All at once I realized that Doctor Shedd stood beside me. "I think we've had enough for today, Rosen." The aisle, with its shelves of cartons and packages, wavered and faded away.
"Did I do wrong?" I had done it without thinking, without any plan in mind. Had I upset everything? "That's the first time in my life I ever hit a woman," I said to Doctor Shedd.
"Don't worry about it," he said, preoccupied with his notebook. He nodded to the nurses. "Let him up. And we'll cancel the group therapy session for today, I think; have him go back to his room where he can be by himself." To me he said suddenly, "Rosen, there's something peculiar about your behavior that I don't understand. It's not like you at all."
I said nothing; I merely hung my head.
"I'd almost say," Dr. Shedd said slowly, "that you're malingering."
"No, not at all," I protested. "I'm really sick; I would have died if I hadn't come here."
"I think I'll have you come up to my office tomorrow; I'd like to give you the Benjamin Proverb Test and the VigotskyLuria Block Test myself. It's more who gives the test than the test itself."
"I agree with that," I said, feeling apprehensive and nervous.
The next day at one in the afternoon I successfully passed both the Benjamin Proverb Test and the Vigotsky-Luria Block Test.
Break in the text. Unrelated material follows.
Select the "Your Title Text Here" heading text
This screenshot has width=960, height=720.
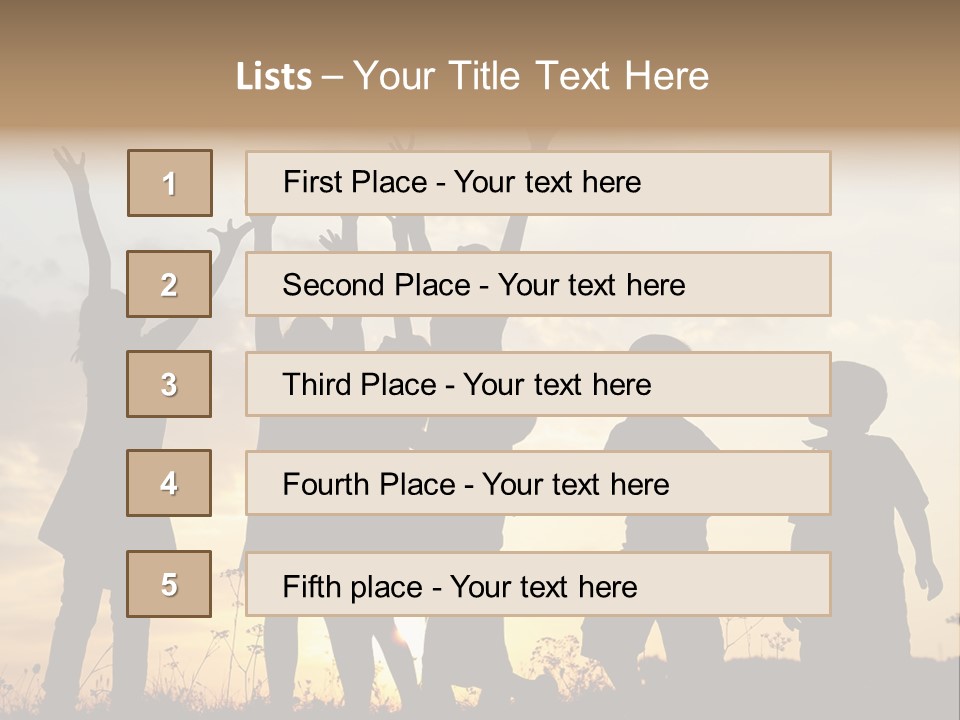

According to the McHeston Act I was legally free; I could go home.
"I wonder if you ever should have been here at Kasanin," Dr. Shedd said. "With people waiting all over the country and the staff overworked--" He signed my release and handed it to me. "I don't know what you were trying to get out of by coming here, but you'll have to go back and face your life once more, and without pleading the pretext of a mental illness which I doubt you have or ever have had."